= Eos family =

Asteroid family in the outer asteroid belt

The Eos family (adj. Eoan /i:'ou@n/; FIN: 606) is a very large asteroid family located in the outer region of the asteroid belt. This family of K-type asteroids is believed to have formed as a result of an ancient catastrophic collision. The family's parent body is the asteroid 221 Eos.

== Description ==

In 1918, while the Japanese astronomer Kiyotsugu Hirayama was studying at Yale University, he began to examine asteroid motions. By plotting the mean motion, eccentricity and inclination of the asteroid orbits, he discovered that some of the objects formed groupings. In a 1918 paper, he described three such groups, including the Eos family with 19 members. Since that time, the number of members in the Eos family grouping has continued to grow, reaching 289 by 1993.

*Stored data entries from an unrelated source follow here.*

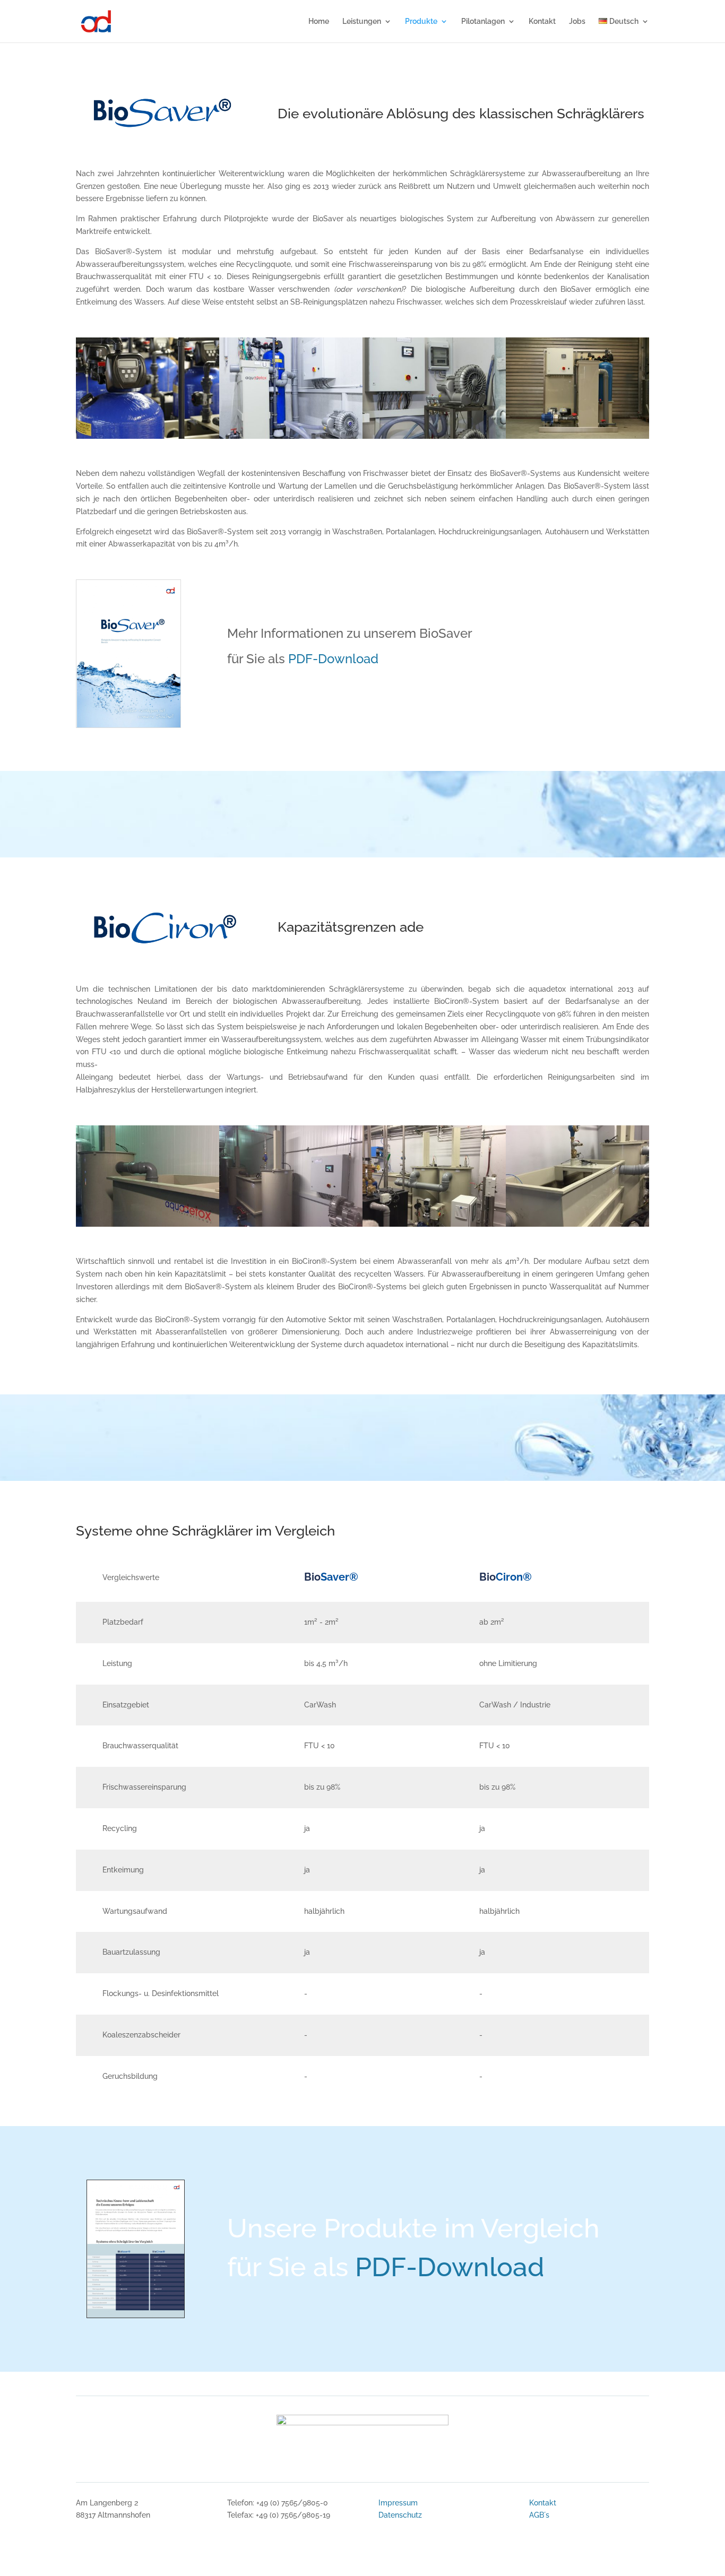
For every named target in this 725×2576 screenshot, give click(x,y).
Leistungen (361, 21)
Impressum (398, 2503)
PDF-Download (333, 658)
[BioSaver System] (147, 436)
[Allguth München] (434, 1224)
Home (318, 21)
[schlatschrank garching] (434, 436)
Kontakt (542, 21)
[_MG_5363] (290, 436)
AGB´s (539, 2515)
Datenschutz (400, 2515)
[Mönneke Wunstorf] (147, 1224)
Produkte (421, 21)
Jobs (577, 21)
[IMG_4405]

Currently there are about 16,000 known members of the Eos family. The inner orbit of the family is bracketed by the 7/3 mean-motion resonance with Jupiter at 2.96 AU. The orbital range also includes the 9/4 mean-motion resonance with Jupiter at 3.03 AU. Most of the family members lie within the latter orbital distance. The distribution of asteroid sizes suggests that the family is about 1–2 billion years old.

Hirayama hypothesized that these asteroid families were formed by a catastrophic collision with a parent body. This interpretation is still accepted today by the astronomy community. Observations of the Eos family show that they have a similar spectroscopic signature. Variation in the spectra is interpreted as compositional variation resulting from the partial differentiation of the parent body. That is, prior to the breakup, the parent body was partly segregated with denser materials moving toward the core. Since the breakup, the family members have undergone space weathering.

Asteroids in the Eos family resemble the S-type asteroid category. However, examination of Eos and other family members in the infrared show some differences with the S-type. As a result, the Eos family have been given their own category of K-type asteroids. In terms of meteorites collected on Earth, this category may be related to the CO3 or CV3 chondrites, instead of the OC type. Objects that share similar orbits with the Eos family but do not have this spectrum are assumed to be random interlopers.

The rotation rates of the Eos family asteroids are randomly distributed. This randomization resulted from subsequent collisions with other bodies, implying that the asteroids retain some "memory" of the rotation rate of the parent body. Thus the original object had a rotation rate of about 1–3 days. Evolutionary models of this spread in the rotation rate of the Eos family implies that this group may be comparable to the age of the Solar System. Numerical simulations of the collision that created the Eos family suggest that the smaller body was about a tenth the mass of the parent and struck from a direction out of the ecliptic plane. The parent object had an estimated diameter of 240 km. The best fit model implies a family age of 1.1 billion years.

Members of the Eos family include the asteroids 221 Eos, 339 Dorothea, 450 Brigitta, 513 Centesima, 562 Salome, 633 Zelima, 639 Latona, 651 Antikleia, 653 Berenike, 661 Cloelia, 669 Kypria, 742 Edisona, 766 Moguntia, 798 Ruth, 807 Ceraskia, 876 Scott and 890 Waltraut. Not all fragments of the original parent body have remained in the orbital zone occupied by the Eos family. Spectroscopic analysis has shown that some of these asteroids are now located in the 9:4 mean-motion resonance with Jupiter. These fugitives appear relatively young compared to the other family members.